In the race for the Second District of Maine’s U.S. House of Representatives seat, Republican Dale Crafts this fall is challenging first-term Democrat incumbent Jared Golden, who narrowly won the seat two years ago through the state’s ranked choice voting law.
Both candidates have prior legislative histories. Crafts served in the Maine House of Representatives, in District 56, from 2008-16. Golden also served as a state representative, in District 60, from 2014-18.
Crafts and Golden each were asked to respond to a specific list of questions from The Center Square. Neither Golden nor a member of his campaign responded to repeated calls and emails for comment.
On the reason for running for office and personal, professional qualities
Crafts said he chose to work in public office because he was able to excel personally and professionally despite being paralyzed.
“I have lived the America dream, because this country provided me the opportunity to work hard and build it for myself,” Crafts said. “I am running for Congress because I want to ensure my children and yours have the same opportunity to build their own version of the American dream, right here at home.”
Crafts said he brings a number of attributes to the table, including patience, understanding, wisdom and the willingness to dig into issues.

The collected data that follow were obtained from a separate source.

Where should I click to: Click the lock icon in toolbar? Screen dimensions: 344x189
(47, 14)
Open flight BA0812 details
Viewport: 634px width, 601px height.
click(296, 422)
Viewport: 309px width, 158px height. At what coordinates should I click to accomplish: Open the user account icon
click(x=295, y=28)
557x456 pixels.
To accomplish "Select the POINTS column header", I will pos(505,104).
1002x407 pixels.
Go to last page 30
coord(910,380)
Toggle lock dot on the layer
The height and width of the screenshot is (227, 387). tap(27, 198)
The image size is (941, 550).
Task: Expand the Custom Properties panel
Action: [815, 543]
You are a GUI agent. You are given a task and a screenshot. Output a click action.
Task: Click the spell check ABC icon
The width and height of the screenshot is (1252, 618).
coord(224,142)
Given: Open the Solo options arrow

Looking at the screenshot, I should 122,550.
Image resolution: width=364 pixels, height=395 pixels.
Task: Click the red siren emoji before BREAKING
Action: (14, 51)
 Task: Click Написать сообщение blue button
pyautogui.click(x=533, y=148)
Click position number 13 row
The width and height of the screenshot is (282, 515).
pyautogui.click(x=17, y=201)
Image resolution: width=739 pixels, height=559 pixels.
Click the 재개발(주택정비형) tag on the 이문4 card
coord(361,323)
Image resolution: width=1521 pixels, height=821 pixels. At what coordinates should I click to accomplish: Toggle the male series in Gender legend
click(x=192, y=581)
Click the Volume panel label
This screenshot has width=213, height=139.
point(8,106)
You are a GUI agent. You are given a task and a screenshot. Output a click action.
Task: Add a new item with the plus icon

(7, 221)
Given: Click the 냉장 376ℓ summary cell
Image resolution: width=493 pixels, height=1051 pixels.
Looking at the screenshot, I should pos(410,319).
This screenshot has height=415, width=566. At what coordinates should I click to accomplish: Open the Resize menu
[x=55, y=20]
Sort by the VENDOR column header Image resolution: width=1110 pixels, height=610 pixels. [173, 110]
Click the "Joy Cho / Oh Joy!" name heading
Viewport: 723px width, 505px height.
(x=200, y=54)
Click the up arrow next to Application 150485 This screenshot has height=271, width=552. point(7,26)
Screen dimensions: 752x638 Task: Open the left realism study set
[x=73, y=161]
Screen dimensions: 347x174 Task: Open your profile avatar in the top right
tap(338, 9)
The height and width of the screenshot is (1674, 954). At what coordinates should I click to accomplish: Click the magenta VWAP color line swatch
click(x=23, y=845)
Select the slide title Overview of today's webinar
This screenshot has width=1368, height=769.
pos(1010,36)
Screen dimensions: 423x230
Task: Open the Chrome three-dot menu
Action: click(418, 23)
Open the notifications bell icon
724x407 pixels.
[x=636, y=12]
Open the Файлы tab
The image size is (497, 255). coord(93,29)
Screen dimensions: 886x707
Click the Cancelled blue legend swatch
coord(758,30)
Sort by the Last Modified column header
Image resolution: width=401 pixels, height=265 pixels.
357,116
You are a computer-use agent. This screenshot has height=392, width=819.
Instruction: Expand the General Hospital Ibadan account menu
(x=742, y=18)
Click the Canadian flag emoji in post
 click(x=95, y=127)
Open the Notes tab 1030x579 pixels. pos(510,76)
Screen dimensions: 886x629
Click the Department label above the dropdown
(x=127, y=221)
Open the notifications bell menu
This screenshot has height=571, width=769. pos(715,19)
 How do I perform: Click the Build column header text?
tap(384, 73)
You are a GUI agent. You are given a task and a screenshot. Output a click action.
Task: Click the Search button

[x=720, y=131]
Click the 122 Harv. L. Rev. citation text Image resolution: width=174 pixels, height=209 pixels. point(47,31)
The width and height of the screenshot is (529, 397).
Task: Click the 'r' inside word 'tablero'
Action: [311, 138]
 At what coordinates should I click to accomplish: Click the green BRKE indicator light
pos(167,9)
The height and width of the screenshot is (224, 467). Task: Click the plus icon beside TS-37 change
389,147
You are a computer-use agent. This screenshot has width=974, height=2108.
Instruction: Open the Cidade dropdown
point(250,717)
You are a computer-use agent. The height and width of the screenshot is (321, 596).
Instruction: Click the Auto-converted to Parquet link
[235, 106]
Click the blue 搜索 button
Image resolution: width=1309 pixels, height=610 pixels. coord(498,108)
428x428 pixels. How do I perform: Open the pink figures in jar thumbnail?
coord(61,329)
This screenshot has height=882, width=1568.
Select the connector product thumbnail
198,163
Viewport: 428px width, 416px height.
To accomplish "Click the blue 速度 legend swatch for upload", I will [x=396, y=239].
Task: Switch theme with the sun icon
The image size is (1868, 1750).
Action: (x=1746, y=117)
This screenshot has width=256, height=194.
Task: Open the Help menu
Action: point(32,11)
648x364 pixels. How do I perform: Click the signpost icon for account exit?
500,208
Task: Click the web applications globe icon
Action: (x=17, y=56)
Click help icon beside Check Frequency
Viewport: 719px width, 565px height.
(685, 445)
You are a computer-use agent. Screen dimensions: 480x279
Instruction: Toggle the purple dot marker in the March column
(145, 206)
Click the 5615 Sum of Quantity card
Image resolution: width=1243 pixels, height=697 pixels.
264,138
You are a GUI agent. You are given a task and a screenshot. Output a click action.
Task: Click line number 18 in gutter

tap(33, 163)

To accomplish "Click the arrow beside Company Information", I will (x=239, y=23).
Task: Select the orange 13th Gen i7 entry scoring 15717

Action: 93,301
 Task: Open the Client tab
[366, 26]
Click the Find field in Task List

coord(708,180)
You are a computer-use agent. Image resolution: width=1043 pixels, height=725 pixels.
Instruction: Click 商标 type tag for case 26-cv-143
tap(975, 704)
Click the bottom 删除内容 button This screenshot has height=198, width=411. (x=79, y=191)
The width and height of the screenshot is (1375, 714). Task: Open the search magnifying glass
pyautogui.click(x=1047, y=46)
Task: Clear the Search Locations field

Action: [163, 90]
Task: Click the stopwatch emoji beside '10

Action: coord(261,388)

“The problem with politics today is that no one is willing to understand the other side; we have too many self servants,” Crafts said. “I want to go to Washington, (D.C.), to be a servant of the people.”
On his campaign website, Golden and his campaign staffers touch and his various accomplishments, including military service and accolades while in office.
“After the Sept. 11, (2001), attacks, he enlisted in the Marine Corps infantry and served combat tours in Iraq and Afghanistan,” a passage on Golden’s “about” page reads. “After returning home, Jared used his veterans’ benefits to attend Bates College.”
During his two-year tenure in the state House of Representatives, the website notes he was selected by peers to serve as the Democratic Assistant Majority Leader.
Of his first term in office at the federal level, Golden’s campaign site says he “has been a fierce advocate for Maine. He’s working to expand access to affordable healthcare, defend protections for people with pre-existing conditions, lower prescription drug costs and protect Social Security and Medicare.”
On the Tax Cuts and Jobs Act of 2017
Crafts shared a number of thoughts on President Donald Trump’s tax reforms. He said he believed the reform’s helped level the playing field, giving people more personal power with their income.
“The more money that is in the pocket of every Mainer, especially today, the better off we all are,” Crafts said. “The changes (in the act) simplified the individual income tax by also eliminating the need for households to itemize their deductions.”
In a 2019 news release, Golden took jabs at the Jobs Act of 2017 in his cosponsorship of the No Tax Breaks for Outsourcing Jobs Act. Reforms within the Trump’s 2017 act, Golden said, encouraged corporations to move jobs overseas.
“Maine workers know too well the harsh effect of outsourcing jobs,” Golden said in a statement at the time. “In the last several decades, tens of thousands of Mainers have lost their jobs as corporations moved their operations abroad.”
On immigration policies
Federal policies related to immigration have been a hot topic throughout Trump’s first term as president. In Maine, Crafts and Golden have given different takes on the issue.
Crafts said he supports many of the policies Trump has laid out, including border protections with the wall.
“We need to start by enforcing the laws we have on the books,” Crafts said. “By enforcing what we have, we could see a reduction in illegal immigration and an increase in legal immigration.”
In July, Golden voted in favor of legislation known as the National Origin-Based Anti-discrimination for Nonimmigrants, or NO BAN, Act, which passed in the House.
“It’s wrong to deny someone a place in America because of their religion,” Golden said in a statement. “The NO BAN Act forbids any president from denying someone entry to America based on their religion.”